3. Special composite materials: a supplementary choice for niche scenes

In addition to pure metal materials, there are also a small number of cans that use a composite structure of "metal+other materials", mainly for special functional needs, accounting for less than 5%. Common types include:

• Aluminum plastic composite tank

  The structure consists of "aluminum foil+plastic layer" (such as outer PET plastic, middle aluminum foil, inner PE plastic), and the can body is made by composite technology. The can lid is made of aluminum pull ring. The core advantages are lighter weight, lower cost (10% -15% lower than pure aluminum cans), and strong barrier properties (aluminum foil can isolate light and oxygen); However, the disadvantage is that the strength is low (no pressure, easy to deform), and it is only applicable to non gas containing, low pressure products, such as powder drinks (milk tea powder, protein powder), small skin care products (hand cream, lipstick).

• Tin aluminum composite can

  The structure consists of a "can body made of tinplate and a can lid made of aluminum". Combining the high strength of tinplate with the ease of opening of the aluminum lid, it is mainly used for large capacity food cans (such as nut cans and miscellaneous grain cans weighing over 500g). The can body is made of tinplate to ensure rigidity and sealing, and the can lid is made of aluminum pull rings to enhance ease of opening (avoiding difficulties in opening the tinplate lid).

4. Core differences in mainstream materials (aluminum vs tinplate)

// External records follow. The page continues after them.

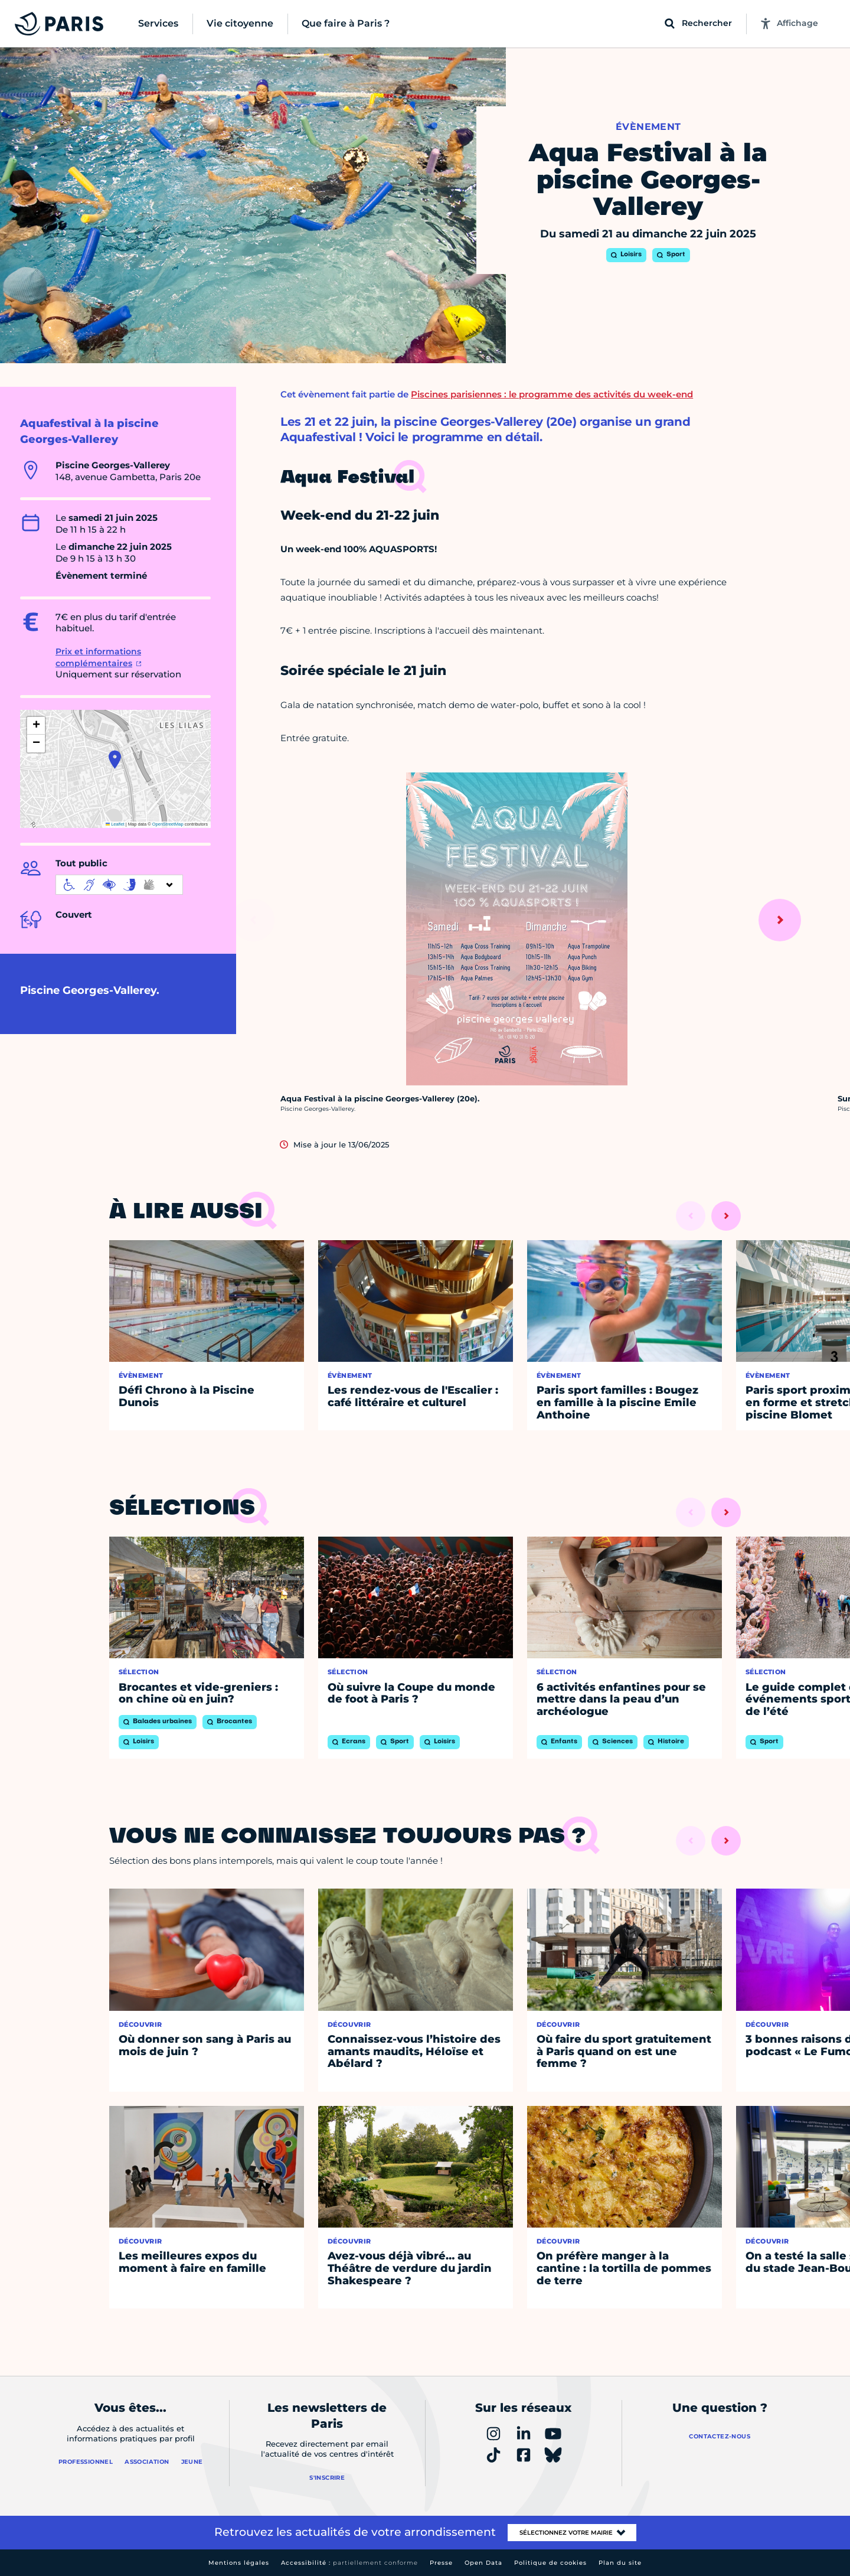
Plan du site (620, 2563)
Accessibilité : (349, 2563)
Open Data (483, 2563)
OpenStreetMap (168, 824)
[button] (115, 759)
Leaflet (115, 824)
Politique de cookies (550, 2563)
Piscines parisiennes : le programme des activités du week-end (552, 394)
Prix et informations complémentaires (98, 657)
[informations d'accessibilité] (119, 885)
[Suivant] (780, 920)
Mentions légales (238, 2563)
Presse (441, 2563)
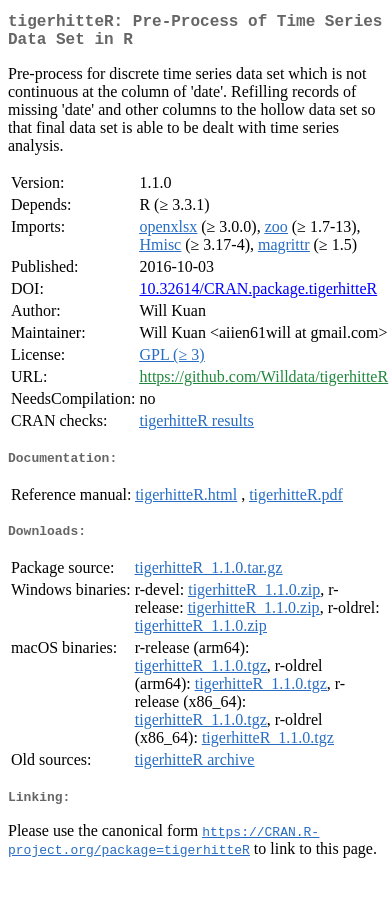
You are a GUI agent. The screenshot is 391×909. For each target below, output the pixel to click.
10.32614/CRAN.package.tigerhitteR (258, 296)
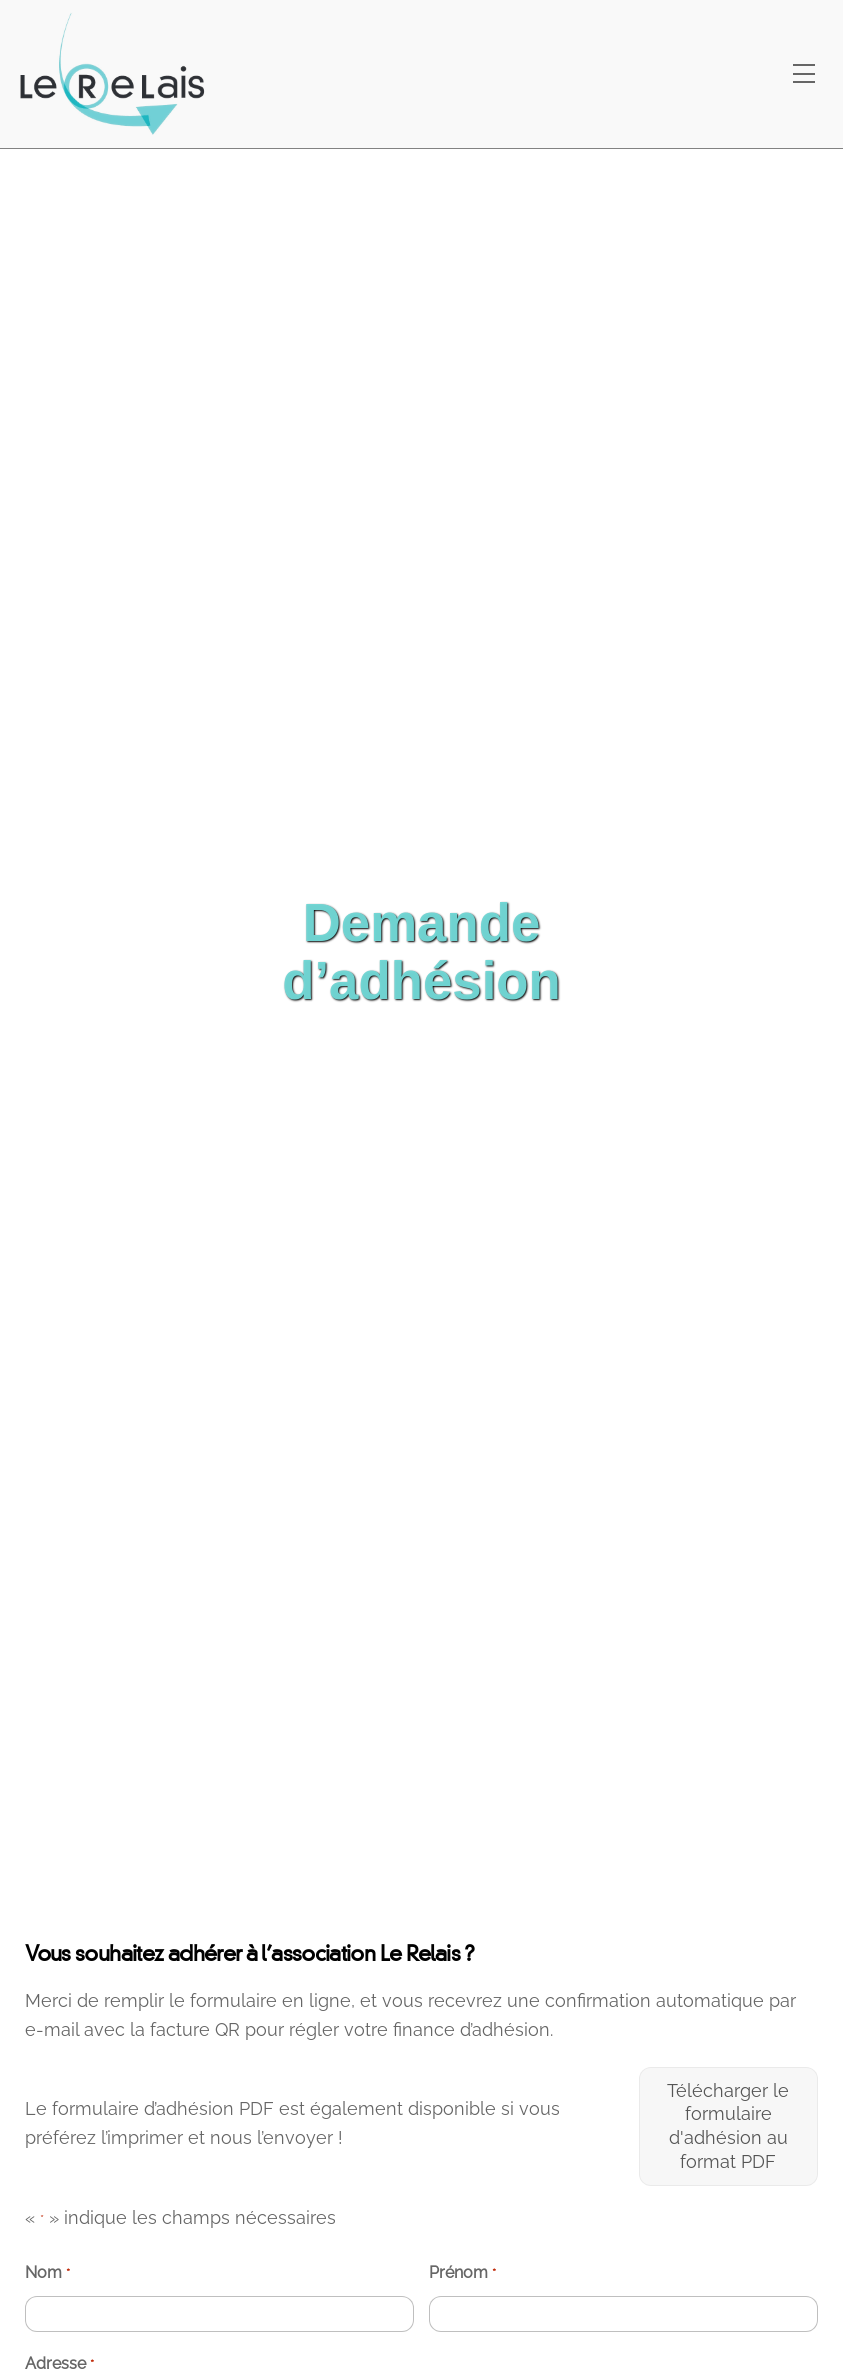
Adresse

Starting from practical application scenarios and performance requirements, the core differences between aluminum and aluminum alloy cans and tin cans can be summarized as follows:

• In terms of weight, aluminum cans are lighter (about 15-20g for 330ml cans), while tin cans are heavier (about 30-35g for 330ml cans). Aluminum cans have significant advantages in logistics costs and portability;

• In terms of processing technology: aluminum cans are formed by seamless stretching (without welds, with stronger sealing), while tin cans are formed by welding (with welds, with a focus on testing sealing);

• In terms of pressure resistance and high temperature resistance: aluminum cans have moderate pressure resistance (can withstand 2-3bar, suitable for carbonated beverages) and low high temperature resistance (≤ 100 ℃, can only be pasteurized); Makou iron cans have higher pressure resistance (able to withstand 3-4 bar) and high temperature resistance (≤ 121 ℃, can be sterilized under high pressure), making them more suitable for high-temperature sterilized foods;

• In terms of recyclability, both have high recycling value. Aluminum cans can be infinitely recycled and have lower recycling energy consumption (recycling rate of 70%+), while tinplate has a slightly higher recycling rate (85%+) but higher recycling energy consumption than aluminum;

• In terms of cost and compatible products: aluminum cans have slightly higher costs and are greatly affected by fluctuations in aluminum prices, with core compatibility for beverage products; The cost of tinplate is more stable, and its core is suitable for high-temperature sterilized food and solid food.